What you are asked to do:
The whole listing below should be duplicated exactly, with nothing left out.

Information provided:
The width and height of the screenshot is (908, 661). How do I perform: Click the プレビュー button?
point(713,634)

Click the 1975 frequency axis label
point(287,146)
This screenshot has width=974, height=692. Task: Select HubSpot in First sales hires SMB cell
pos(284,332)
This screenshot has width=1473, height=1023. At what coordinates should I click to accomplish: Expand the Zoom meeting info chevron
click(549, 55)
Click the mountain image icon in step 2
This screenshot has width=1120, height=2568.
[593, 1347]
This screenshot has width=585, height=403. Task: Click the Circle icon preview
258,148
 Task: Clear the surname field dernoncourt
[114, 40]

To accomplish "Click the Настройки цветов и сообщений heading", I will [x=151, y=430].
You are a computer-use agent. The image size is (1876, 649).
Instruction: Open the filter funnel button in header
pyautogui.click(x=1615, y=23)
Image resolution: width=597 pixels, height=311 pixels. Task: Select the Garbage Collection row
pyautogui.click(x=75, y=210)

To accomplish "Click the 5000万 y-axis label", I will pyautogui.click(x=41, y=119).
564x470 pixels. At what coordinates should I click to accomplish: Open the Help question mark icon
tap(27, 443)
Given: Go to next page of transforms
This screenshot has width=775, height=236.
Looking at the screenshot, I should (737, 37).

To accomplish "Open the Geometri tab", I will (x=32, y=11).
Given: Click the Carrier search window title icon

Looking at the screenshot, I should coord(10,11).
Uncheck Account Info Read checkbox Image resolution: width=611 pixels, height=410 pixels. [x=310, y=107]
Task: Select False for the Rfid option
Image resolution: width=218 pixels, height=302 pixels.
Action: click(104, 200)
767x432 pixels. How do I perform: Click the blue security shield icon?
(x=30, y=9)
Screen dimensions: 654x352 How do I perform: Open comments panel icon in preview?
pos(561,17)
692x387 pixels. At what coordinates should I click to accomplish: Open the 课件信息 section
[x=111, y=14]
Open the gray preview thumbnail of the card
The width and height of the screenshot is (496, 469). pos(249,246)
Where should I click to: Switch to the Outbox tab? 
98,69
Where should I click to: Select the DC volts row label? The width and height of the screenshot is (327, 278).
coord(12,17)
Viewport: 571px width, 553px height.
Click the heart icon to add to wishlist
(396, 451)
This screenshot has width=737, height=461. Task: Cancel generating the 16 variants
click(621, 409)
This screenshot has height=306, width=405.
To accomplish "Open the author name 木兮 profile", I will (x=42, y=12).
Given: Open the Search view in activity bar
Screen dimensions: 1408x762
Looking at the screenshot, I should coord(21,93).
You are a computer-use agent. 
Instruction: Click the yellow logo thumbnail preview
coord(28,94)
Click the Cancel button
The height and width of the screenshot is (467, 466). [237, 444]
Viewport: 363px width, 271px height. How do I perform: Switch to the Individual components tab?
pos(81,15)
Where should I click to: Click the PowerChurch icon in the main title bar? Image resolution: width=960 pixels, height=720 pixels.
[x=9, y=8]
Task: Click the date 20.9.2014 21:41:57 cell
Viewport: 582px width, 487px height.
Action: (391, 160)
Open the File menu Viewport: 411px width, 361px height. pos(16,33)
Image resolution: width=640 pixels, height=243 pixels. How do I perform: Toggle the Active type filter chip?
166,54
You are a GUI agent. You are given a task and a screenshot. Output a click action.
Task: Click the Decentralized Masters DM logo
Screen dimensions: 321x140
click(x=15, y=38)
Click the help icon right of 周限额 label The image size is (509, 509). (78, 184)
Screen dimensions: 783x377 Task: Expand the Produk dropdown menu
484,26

Written response:
The width and height of the screenshot is (908, 661). How do I perform: Click the プレビュー button?
point(713,634)

Click the 1975 frequency axis label
point(287,146)
This screenshot has width=974, height=692. Task: Select HubSpot in First sales hires SMB cell
pos(284,332)
This screenshot has width=1473, height=1023. At what coordinates should I click to accomplish: Expand the Zoom meeting info chevron
click(549, 55)
Click the mountain image icon in step 2
This screenshot has width=1120, height=2568.
[593, 1347]
This screenshot has width=585, height=403. Task: Click the Circle icon preview
258,148
 Task: Clear the surname field dernoncourt
[114, 40]

To accomplish "Click the Настройки цветов и сообщений heading", I will [x=151, y=430].
You are a computer-use agent. The image size is (1876, 649).
Instruction: Open the filter funnel button in header
pyautogui.click(x=1615, y=23)
Image resolution: width=597 pixels, height=311 pixels. Task: Select the Garbage Collection row
pyautogui.click(x=75, y=210)

To accomplish "Click the 5000万 y-axis label", I will pyautogui.click(x=41, y=119).
564x470 pixels. At what coordinates should I click to accomplish: Open the Help question mark icon
tap(27, 443)
Given: Go to next page of transforms
This screenshot has width=775, height=236.
Looking at the screenshot, I should (737, 37).

To accomplish "Open the Geometri tab", I will (x=32, y=11).
Given: Click the Carrier search window title icon

Looking at the screenshot, I should coord(10,11).
Uncheck Account Info Read checkbox Image resolution: width=611 pixels, height=410 pixels. [x=310, y=107]
Task: Select False for the Rfid option
Image resolution: width=218 pixels, height=302 pixels.
Action: click(104, 200)
767x432 pixels. How do I perform: Click the blue security shield icon?
(x=30, y=9)
Screen dimensions: 654x352 How do I perform: Open comments panel icon in preview?
pos(561,17)
692x387 pixels. At what coordinates should I click to accomplish: Open the 课件信息 section
[x=111, y=14]
Open the gray preview thumbnail of the card
The width and height of the screenshot is (496, 469). pos(249,246)
Where should I click to: Switch to the Outbox tab? 
98,69
Where should I click to: Select the DC volts row label? The width and height of the screenshot is (327, 278).
coord(12,17)
Viewport: 571px width, 553px height.
Click the heart icon to add to wishlist
(396, 451)
This screenshot has width=737, height=461. Task: Cancel generating the 16 variants
click(621, 409)
This screenshot has height=306, width=405.
To accomplish "Open the author name 木兮 profile", I will (x=42, y=12).
Given: Open the Search view in activity bar
Screen dimensions: 1408x762
Looking at the screenshot, I should coord(21,93).
You are a computer-use agent. 
Instruction: Click the yellow logo thumbnail preview
coord(28,94)
Click the Cancel button
The height and width of the screenshot is (467, 466). [237, 444]
Viewport: 363px width, 271px height. How do I perform: Switch to the Individual components tab?
pos(81,15)
Where should I click to: Click the PowerChurch icon in the main title bar? Image resolution: width=960 pixels, height=720 pixels.
[x=9, y=8]
Task: Click the date 20.9.2014 21:41:57 cell
Viewport: 582px width, 487px height.
Action: (391, 160)
Open the File menu Viewport: 411px width, 361px height. pos(16,33)
Image resolution: width=640 pixels, height=243 pixels. How do I perform: Toggle the Active type filter chip?
166,54
You are a GUI agent. You are given a task and a screenshot. Output a click action.
Task: Click the Decentralized Masters DM logo
Screen dimensions: 321x140
click(x=15, y=38)
Click the help icon right of 周限额 label The image size is (509, 509). (78, 184)
Screen dimensions: 783x377 Task: Expand the Produk dropdown menu
484,26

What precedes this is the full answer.